** WHAT IS BEING ASKED **
Go through the data below. List every line that holds the word "Contact".

** INPUT **
* * *
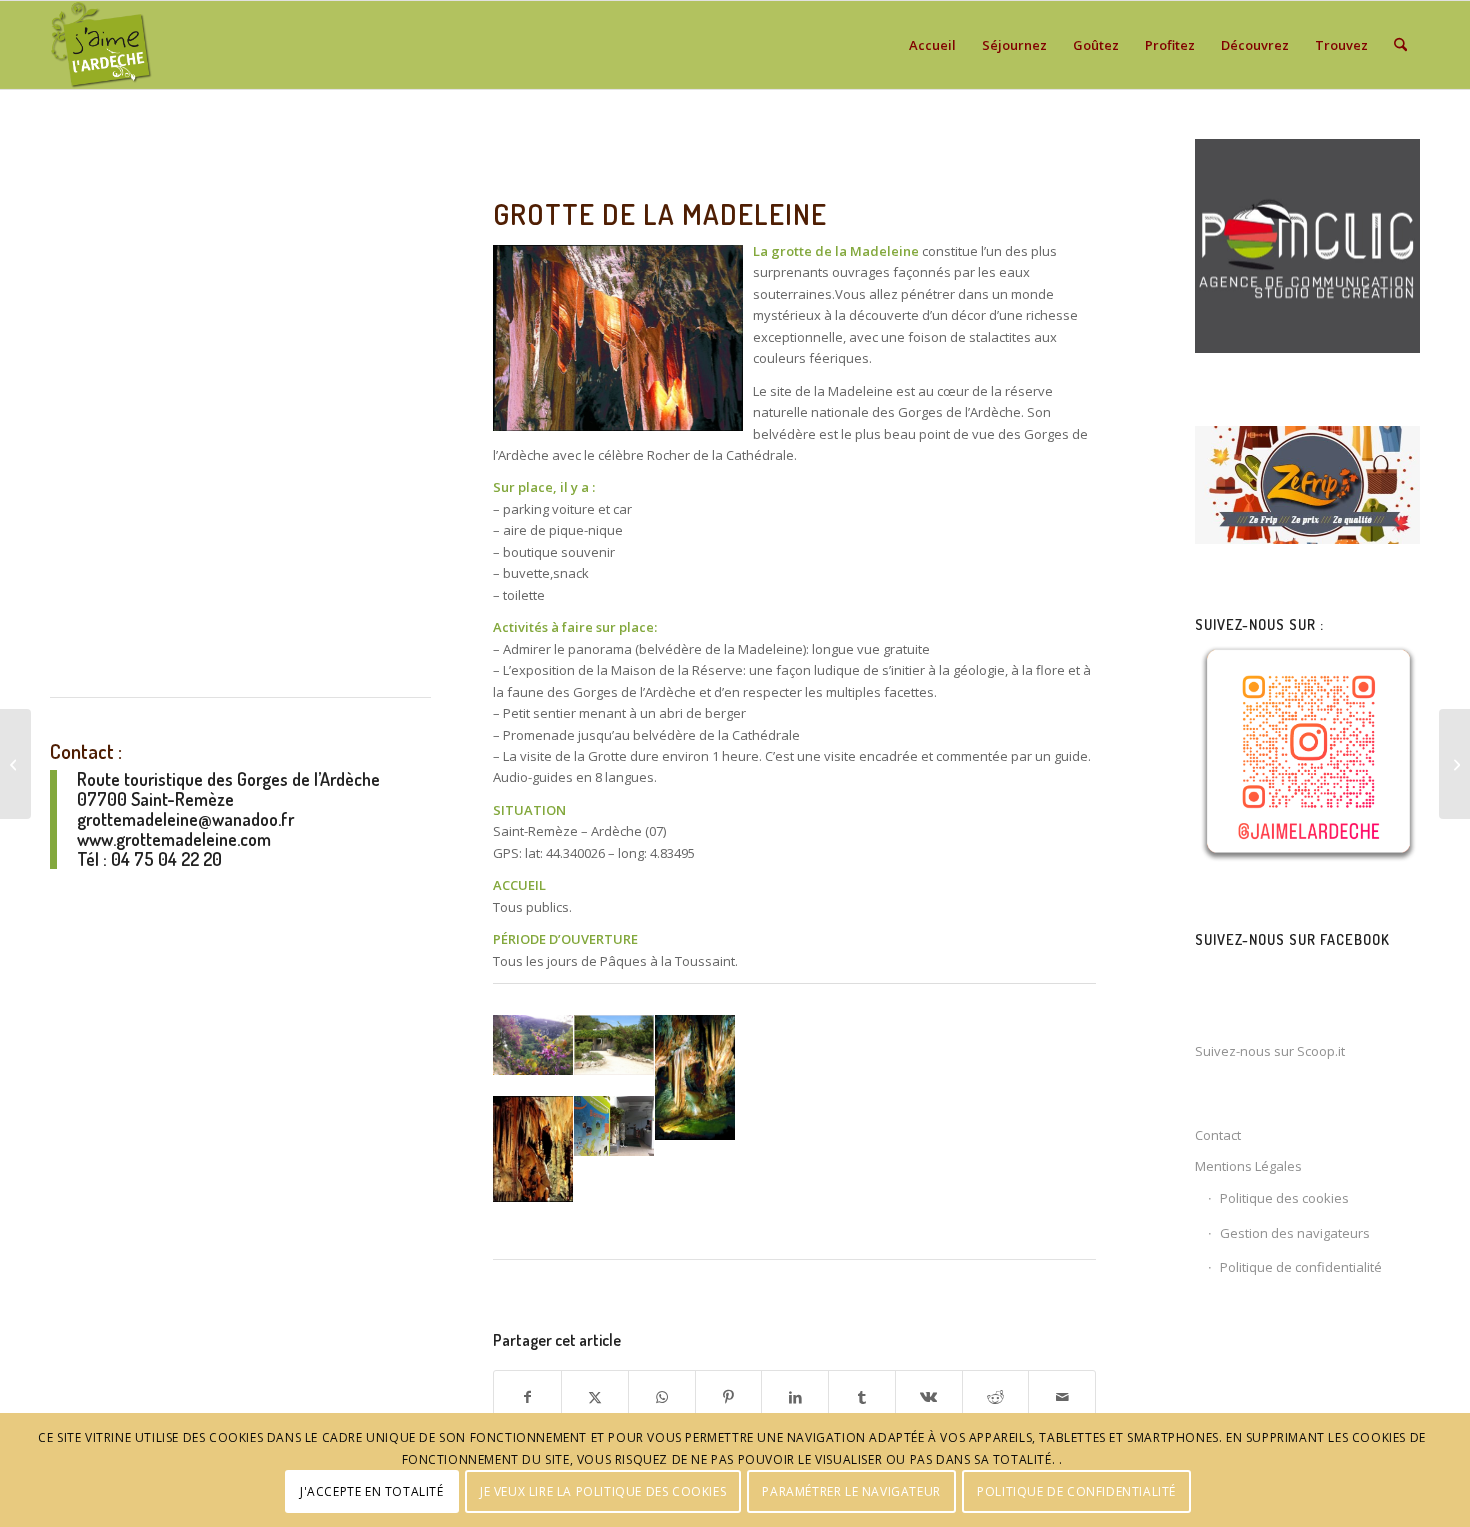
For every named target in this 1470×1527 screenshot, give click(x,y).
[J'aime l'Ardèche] (101, 45)
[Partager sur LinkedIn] (795, 1397)
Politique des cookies (1284, 1198)
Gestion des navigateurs (1295, 1233)
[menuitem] (932, 45)
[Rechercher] (1400, 45)
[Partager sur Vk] (929, 1397)
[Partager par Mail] (1062, 1397)
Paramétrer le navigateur (851, 1491)
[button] (533, 1055)
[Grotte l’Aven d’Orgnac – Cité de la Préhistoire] (15, 764)
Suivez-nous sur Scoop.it (1270, 1051)
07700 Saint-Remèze (155, 799)
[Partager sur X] (595, 1397)
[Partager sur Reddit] (996, 1397)
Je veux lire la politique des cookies (603, 1491)
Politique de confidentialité (1301, 1267)
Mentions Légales (1248, 1166)
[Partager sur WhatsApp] (662, 1397)
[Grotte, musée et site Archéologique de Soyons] (1454, 764)
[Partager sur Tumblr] (862, 1397)
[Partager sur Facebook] (527, 1397)
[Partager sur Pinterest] (729, 1397)
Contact (1218, 1135)
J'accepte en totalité (372, 1491)
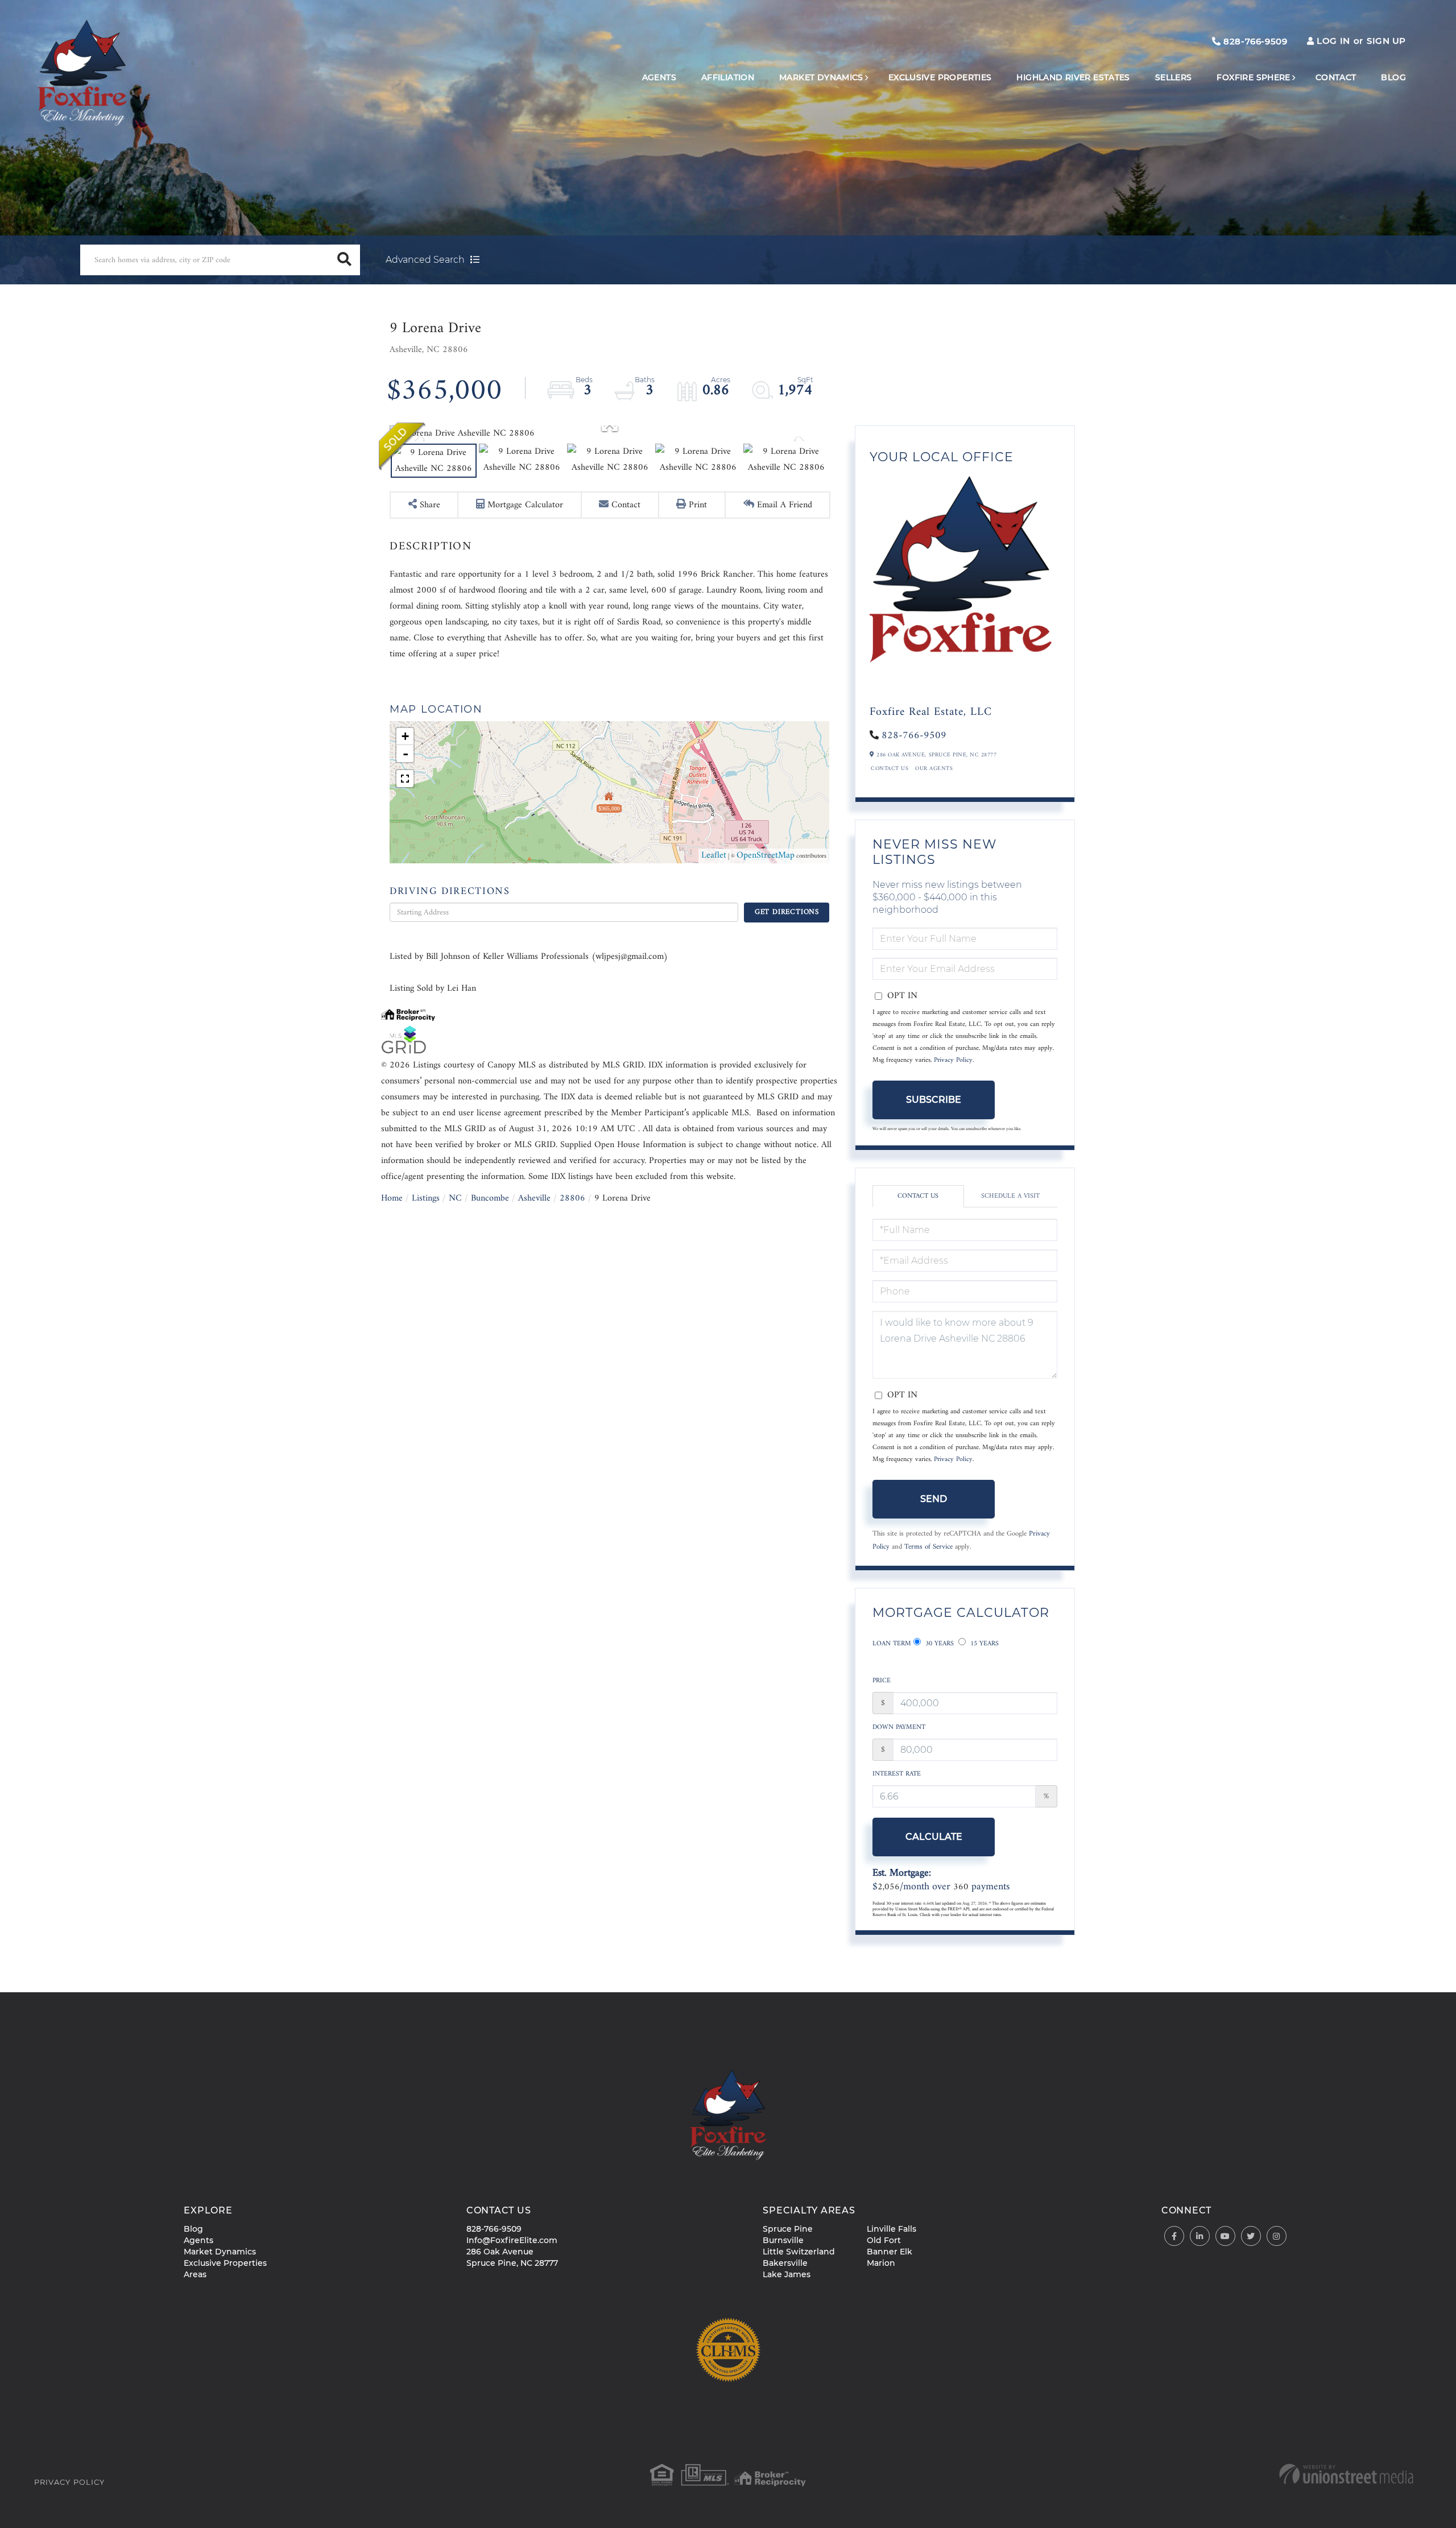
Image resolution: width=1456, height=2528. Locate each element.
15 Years (983, 1644)
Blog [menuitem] (1393, 77)
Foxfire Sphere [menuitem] (1253, 77)
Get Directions (787, 911)
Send (933, 1498)
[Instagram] (1276, 2236)
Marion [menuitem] (881, 2263)
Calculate (933, 1836)
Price (881, 1681)
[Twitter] (1251, 2236)
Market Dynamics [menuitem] (821, 77)
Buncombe (490, 1198)
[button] (344, 260)
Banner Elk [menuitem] (889, 2251)
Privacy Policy (953, 1060)
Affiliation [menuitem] (727, 77)
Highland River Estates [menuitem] (1073, 77)
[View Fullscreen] (404, 778)
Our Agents (934, 769)
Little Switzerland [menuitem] (799, 2251)
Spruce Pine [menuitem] (788, 2229)
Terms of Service (928, 1547)
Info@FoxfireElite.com (511, 2240)
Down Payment (898, 1727)
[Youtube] (1225, 2236)
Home (392, 1198)
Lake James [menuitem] (786, 2274)
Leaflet (713, 855)
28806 (572, 1198)
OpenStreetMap (766, 855)
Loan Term (891, 1644)
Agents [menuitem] (659, 77)
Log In (1333, 40)
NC (455, 1198)
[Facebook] (1174, 2236)
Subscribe (933, 1099)
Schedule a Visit (1010, 1196)
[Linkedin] (1199, 2236)
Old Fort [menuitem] (884, 2240)
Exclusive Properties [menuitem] (940, 77)
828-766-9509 (1254, 41)
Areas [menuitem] (195, 2274)
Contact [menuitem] (1336, 77)
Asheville (534, 1198)
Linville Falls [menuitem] (891, 2229)
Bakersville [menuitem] (785, 2263)
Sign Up (1386, 40)
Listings (426, 1198)
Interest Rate (896, 1774)
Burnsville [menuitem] (783, 2240)
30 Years (938, 1644)
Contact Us (889, 769)
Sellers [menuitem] (1173, 77)
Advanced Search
* * *
** OUTPUT FOR THIS EXERCISE **
Contact (1218, 1135)
Contact [menuitem] (1336, 77)
Contact Us (889, 769)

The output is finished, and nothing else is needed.